Kathmandu: From his bleak cell in Kathmandu's central prison, Charles Sobhraj, serving a 20-year jail term for an ancient crime, is waiting for Feb 13, hoping the date considered inauspicious by many will prove lucky for him.
The 63-year-old, whose hope to be free was dashed by Nepal's Supreme Court last month, is gearing for a fresh legal battle with the apex court ordering a retrial.
While he waits for the Feb 13 retrial, Sobhraj is also exploring other avenues to freedom.
COUNTING ON LUCK: Sobhraj is waiting for Feb 13 hoping that it will prove lucky for his legal battle with apex court.
This month, he sent a plea to French President Nicolas Sarkozy, urging him to intervene with the government of Nepal.

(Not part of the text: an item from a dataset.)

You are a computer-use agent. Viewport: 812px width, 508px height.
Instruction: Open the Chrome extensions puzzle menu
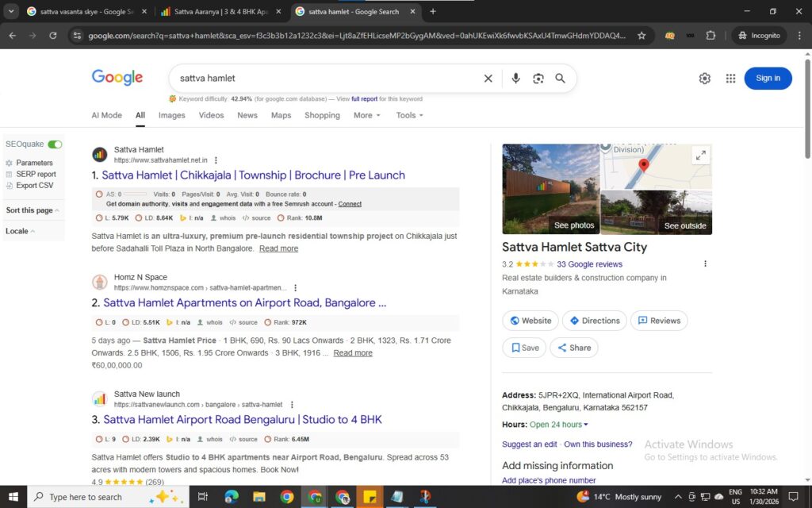pyautogui.click(x=711, y=35)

"Mr President," Sobhraj wrote in the letter sent from prison, "You symbolise France's new face, a new generation. My wife and myself believe in you. She voted for you and I would have done the same had I been able to vote."
"You have acted as no president had done before. Which is why I am turning to you today and asking for your help. I have been illegally incarcerated in Nepal since Sept 2003, accused of a 30-yr old murder which I have not committed. I am innocent," he said.
His phenomenal luck, that had saved Sobhraj during his career in crime through Asia in the 70s, apparently deserted him after he reformed and became a staid businessman in Paris in the 90s.
When Sobhraj came to Nepal in 2003, with the avowed aim of shooting a documentary and exploring business possibilities, he was arrested and charged with visiting the Himalayan kingdom in 1975 on a fake passport.
Though the district court dismissed the charge, he was re-arrested and charged with the murder of American backpacker Connie Jo Bronzich the same year.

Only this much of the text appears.